Les mouvements d’autodéfense des communautés victimes des atrocités commises en province de l’Ituri ont accepté volontairement adhéré au programme de désarmement démobilisation relèvement communautaire et stabilisation (P-DDRCS) en cours d’exécution.
Plus de milles combattants se sont rendus avec une centaine d’armes remises. Au terme du désarmement de ces éléments, les responsables du programme ont débuté l’attribution des cartes de démobilisés à ces miliciens qui se sont rendus.
Sans cahier de charge, ce mouvement se laisse entièrement au gouvernement Congolais pour assurer la sécurité des populations et les membres désarmés dans la localité de Mabanga, chefferie des Mambisa, dans le territoire de Djugu.
« Nous voulons la paix. Nous avons accepté la main du Chef de l’Etat. La raison qui nous avait poussé à prendre les armes, c’est parce que nos communautés étaient tuées par la CODECO. Que le gouvernement prend en charge notre sécurité, nous refusons la tuerie de nos membres.
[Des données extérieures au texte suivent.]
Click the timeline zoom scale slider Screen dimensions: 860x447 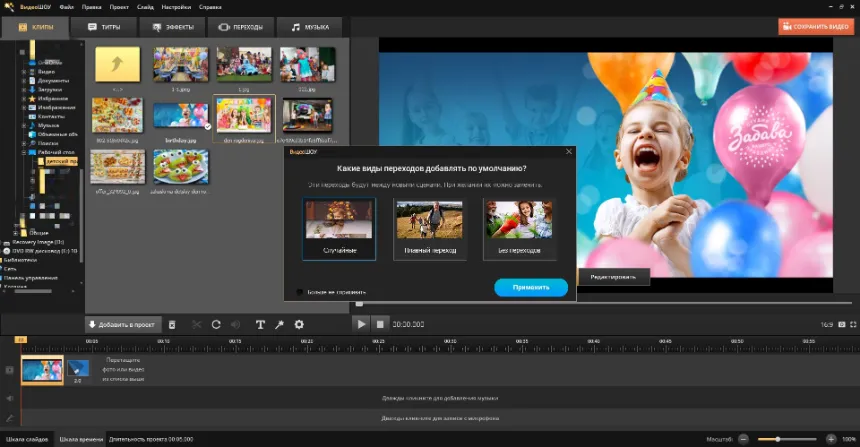pyautogui.click(x=786, y=439)
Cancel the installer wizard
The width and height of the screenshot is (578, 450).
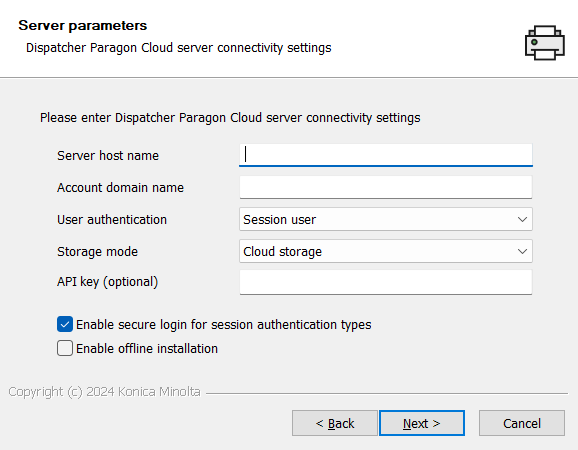coord(522,423)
Nous tirons l’attention du gouvernement de protéger nos membres », a déclaré, Monsieur Baraka Amos, responsable du groupe d'autodéfense.
Cependant, la coordination provinciale de l’autodéfense des communautés victimes désapprouve la thèse faisant croire au manque d’effectif dans la province de l’Ituri, voire dans le territoire de Djugu. D’après Jean-Marie Ndjadjole, porte-parole, les éléments des FARDC sont toujours présents où leur entité contrairement aux réalités des zones sous contrôle de la CODECO.
« Nous apprenons qu’il y a un problème d’effectif militaire en Ituri pour protéger les communautés victimes. Nous estimons que c’est faut ce problème car les militaires sont déployés dans des sites miniers, pour garder les chinois », a-t-il affirmé.
Cependant, les mouvements d’autodéfense insistent sur le renforcement de dispositifs militaires pour la protection des populations face aux exactions de CODECO qui gare encore les armes.